§ WHAT IS BEING ASKED
Only these lines are needed: the first line of the entries below through the line with "[combobox] (193, 135)", each returned exactly.

RECORD EXTRACTS START

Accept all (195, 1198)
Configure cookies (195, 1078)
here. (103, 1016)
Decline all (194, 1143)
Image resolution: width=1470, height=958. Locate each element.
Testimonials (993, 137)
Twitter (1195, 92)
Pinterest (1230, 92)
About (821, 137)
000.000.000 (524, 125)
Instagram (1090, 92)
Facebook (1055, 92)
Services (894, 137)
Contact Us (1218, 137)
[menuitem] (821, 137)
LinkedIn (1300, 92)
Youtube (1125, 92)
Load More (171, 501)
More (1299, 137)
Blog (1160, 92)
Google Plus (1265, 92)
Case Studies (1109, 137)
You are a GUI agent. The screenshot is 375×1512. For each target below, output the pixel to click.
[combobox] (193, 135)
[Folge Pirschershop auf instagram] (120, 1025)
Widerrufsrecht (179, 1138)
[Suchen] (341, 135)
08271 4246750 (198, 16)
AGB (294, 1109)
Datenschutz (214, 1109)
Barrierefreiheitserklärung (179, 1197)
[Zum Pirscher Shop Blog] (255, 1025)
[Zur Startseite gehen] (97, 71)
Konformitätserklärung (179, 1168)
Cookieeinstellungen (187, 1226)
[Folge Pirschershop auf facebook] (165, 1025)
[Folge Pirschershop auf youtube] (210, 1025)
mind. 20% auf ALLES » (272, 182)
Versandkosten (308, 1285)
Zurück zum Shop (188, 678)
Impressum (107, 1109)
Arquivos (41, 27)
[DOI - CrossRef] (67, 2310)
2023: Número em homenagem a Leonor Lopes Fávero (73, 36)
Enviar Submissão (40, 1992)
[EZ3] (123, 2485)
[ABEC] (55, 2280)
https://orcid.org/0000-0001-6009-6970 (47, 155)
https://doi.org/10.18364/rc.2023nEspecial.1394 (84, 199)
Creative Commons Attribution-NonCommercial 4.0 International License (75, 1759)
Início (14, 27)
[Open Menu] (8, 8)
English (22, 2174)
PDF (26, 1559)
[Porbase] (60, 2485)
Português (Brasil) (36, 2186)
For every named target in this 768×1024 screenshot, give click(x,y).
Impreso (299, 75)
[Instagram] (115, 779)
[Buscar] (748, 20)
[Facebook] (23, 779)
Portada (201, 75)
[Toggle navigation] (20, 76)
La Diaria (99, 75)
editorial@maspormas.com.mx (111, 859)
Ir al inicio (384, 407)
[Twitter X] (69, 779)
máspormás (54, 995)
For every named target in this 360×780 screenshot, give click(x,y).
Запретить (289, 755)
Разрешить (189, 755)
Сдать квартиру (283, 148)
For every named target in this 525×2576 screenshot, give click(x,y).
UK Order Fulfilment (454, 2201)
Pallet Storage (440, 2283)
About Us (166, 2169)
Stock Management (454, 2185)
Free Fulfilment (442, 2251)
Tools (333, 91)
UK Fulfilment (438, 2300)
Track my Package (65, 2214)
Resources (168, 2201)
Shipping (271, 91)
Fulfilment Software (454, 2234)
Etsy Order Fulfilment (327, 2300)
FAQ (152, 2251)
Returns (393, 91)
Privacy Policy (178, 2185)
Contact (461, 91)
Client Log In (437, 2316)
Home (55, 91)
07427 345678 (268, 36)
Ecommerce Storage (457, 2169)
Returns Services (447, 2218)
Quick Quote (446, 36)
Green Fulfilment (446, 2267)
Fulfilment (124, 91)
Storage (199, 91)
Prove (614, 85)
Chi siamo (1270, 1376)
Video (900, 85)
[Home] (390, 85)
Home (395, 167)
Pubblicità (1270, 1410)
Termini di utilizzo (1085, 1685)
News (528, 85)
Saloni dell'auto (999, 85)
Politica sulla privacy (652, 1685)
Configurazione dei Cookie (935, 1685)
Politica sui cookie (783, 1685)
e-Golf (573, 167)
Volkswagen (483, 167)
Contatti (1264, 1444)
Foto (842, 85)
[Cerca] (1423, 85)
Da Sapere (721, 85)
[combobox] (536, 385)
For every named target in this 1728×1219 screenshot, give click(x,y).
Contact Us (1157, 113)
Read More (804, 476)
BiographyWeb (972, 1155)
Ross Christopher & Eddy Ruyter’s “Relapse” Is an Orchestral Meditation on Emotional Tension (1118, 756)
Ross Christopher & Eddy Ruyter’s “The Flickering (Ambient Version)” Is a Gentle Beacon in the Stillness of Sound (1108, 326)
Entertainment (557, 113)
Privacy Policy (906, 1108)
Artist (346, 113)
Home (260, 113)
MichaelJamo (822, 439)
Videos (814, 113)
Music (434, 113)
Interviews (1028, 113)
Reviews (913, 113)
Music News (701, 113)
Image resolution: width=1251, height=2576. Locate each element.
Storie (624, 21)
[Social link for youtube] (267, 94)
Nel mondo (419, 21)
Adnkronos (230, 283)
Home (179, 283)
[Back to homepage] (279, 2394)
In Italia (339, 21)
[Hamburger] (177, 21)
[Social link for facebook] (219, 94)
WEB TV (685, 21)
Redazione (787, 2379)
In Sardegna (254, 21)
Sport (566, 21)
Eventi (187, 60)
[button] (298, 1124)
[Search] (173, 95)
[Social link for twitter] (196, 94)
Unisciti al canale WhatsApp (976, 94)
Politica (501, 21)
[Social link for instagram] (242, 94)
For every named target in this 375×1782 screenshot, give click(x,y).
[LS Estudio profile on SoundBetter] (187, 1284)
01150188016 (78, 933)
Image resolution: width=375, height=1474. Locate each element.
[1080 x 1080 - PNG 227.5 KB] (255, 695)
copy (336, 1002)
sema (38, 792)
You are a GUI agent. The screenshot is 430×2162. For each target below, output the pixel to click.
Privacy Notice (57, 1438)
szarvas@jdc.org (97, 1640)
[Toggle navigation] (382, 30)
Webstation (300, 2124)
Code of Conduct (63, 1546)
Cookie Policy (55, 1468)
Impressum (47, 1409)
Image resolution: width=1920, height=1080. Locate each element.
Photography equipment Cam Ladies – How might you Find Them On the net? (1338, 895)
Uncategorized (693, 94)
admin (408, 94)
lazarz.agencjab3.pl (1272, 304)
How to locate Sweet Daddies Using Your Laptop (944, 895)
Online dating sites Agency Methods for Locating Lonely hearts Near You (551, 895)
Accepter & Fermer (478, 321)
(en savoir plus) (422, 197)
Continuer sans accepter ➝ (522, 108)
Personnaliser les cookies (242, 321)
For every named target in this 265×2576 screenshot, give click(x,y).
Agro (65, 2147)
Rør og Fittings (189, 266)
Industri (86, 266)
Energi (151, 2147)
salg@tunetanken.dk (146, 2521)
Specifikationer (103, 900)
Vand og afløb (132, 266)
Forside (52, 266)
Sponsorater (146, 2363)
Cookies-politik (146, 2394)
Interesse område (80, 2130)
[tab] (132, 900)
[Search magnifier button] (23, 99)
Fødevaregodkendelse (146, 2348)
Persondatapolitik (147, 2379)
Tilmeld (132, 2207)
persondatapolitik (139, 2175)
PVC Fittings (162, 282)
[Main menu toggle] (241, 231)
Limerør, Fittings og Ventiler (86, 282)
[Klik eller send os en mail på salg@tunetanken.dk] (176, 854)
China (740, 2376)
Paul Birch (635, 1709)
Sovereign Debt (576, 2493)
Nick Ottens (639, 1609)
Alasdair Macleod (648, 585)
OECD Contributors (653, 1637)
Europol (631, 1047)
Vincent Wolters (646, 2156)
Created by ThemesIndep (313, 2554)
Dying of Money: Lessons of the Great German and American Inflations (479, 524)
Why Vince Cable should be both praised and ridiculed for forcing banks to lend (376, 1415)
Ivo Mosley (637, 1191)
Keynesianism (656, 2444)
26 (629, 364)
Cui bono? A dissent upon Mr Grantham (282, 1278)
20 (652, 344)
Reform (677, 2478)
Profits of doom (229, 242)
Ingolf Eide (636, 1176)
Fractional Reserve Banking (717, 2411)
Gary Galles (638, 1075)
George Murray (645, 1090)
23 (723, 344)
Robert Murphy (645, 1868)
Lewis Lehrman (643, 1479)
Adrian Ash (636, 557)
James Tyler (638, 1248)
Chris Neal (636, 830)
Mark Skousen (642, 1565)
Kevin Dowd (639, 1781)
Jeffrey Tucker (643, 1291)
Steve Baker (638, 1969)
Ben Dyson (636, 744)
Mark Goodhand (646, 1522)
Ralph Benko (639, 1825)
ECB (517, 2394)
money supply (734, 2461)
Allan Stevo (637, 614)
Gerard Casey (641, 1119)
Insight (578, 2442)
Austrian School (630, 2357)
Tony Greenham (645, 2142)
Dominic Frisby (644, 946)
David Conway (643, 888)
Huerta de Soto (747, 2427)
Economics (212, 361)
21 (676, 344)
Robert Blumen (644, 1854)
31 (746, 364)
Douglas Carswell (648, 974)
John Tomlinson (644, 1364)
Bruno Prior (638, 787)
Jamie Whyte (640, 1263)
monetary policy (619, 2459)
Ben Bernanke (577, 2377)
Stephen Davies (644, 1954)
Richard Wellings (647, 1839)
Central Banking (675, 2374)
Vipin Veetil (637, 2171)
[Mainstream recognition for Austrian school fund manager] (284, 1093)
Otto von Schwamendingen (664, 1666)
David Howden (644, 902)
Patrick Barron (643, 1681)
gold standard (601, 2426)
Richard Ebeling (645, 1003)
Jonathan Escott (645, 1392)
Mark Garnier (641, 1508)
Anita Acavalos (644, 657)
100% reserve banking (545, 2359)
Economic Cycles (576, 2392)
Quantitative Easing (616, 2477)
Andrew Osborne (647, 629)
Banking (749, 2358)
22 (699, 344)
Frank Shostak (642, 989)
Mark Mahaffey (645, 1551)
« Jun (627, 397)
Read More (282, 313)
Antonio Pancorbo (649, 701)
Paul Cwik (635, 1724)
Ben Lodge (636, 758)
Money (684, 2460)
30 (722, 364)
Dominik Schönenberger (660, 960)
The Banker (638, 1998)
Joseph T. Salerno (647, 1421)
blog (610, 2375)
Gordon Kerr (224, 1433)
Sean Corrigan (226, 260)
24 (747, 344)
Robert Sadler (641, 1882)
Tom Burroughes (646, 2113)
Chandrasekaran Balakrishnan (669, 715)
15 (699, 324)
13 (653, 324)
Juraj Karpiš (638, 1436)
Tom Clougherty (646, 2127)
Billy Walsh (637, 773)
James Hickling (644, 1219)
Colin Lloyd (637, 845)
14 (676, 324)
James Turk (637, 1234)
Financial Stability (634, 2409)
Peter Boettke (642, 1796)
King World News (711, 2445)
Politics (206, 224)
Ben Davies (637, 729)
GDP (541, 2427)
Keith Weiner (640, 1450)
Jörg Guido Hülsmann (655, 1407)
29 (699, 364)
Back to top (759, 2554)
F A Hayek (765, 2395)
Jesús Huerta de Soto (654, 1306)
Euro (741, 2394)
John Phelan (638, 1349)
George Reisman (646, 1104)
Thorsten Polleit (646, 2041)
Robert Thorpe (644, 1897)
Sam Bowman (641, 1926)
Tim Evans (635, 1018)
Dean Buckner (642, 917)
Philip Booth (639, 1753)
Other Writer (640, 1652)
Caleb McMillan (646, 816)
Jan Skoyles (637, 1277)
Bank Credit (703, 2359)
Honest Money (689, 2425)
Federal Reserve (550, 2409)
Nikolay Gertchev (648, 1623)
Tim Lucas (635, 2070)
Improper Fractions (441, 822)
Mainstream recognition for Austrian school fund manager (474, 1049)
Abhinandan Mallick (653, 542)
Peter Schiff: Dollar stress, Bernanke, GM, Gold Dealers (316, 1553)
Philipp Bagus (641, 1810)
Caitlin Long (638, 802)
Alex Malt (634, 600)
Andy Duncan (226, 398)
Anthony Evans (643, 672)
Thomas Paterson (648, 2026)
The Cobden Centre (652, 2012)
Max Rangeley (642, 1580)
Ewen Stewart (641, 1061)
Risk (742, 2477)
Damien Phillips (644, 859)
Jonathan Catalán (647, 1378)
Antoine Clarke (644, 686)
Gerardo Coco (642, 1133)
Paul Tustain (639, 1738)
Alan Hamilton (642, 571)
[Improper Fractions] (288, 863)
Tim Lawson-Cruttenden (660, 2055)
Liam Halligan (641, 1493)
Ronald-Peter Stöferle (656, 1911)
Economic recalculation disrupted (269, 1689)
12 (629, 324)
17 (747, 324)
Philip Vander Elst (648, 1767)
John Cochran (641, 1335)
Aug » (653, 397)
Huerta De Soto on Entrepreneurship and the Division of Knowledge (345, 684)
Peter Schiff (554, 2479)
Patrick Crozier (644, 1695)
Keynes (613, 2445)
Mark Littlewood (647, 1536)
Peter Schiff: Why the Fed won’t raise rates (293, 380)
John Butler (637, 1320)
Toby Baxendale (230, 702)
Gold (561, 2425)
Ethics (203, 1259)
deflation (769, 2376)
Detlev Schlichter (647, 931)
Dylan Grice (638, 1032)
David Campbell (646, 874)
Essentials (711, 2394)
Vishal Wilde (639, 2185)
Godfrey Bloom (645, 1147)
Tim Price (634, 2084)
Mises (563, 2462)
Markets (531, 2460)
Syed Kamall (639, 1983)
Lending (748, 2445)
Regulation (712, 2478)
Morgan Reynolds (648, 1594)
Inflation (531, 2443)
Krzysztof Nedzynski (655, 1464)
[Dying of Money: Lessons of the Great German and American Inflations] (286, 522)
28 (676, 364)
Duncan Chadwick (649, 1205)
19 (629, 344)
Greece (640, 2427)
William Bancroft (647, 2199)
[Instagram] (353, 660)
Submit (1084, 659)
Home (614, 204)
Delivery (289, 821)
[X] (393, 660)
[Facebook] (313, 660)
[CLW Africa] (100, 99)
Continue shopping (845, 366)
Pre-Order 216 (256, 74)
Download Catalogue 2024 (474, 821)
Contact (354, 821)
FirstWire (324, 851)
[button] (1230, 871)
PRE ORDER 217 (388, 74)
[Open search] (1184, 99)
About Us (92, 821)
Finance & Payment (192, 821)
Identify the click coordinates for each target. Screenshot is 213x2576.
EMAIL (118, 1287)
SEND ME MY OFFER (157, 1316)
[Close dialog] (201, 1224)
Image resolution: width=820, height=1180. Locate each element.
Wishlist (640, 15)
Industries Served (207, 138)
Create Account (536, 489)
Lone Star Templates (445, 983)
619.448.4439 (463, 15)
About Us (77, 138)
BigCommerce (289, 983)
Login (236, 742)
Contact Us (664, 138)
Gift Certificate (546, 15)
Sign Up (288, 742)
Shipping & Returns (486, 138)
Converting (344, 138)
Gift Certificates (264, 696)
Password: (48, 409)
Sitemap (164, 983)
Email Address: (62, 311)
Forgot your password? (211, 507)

RECORD EXTRACTS END

§ TASK ANSWER
Accept all (195, 1198)
Configure cookies (195, 1078)
here. (103, 1016)
Decline all (194, 1143)
Image resolution: width=1470, height=958. Locate each element.
Testimonials (993, 137)
Twitter (1195, 92)
Pinterest (1230, 92)
About (821, 137)
000.000.000 (524, 125)
Instagram (1090, 92)
Facebook (1055, 92)
Services (894, 137)
Contact Us (1218, 137)
[menuitem] (821, 137)
LinkedIn (1300, 92)
Youtube (1125, 92)
Load More (171, 501)
More (1299, 137)
Blog (1160, 92)
Google Plus (1265, 92)
Case Studies (1109, 137)
You are a GUI agent. The screenshot is 375×1512. For each target below, output the pixel to click.
[combobox] (193, 135)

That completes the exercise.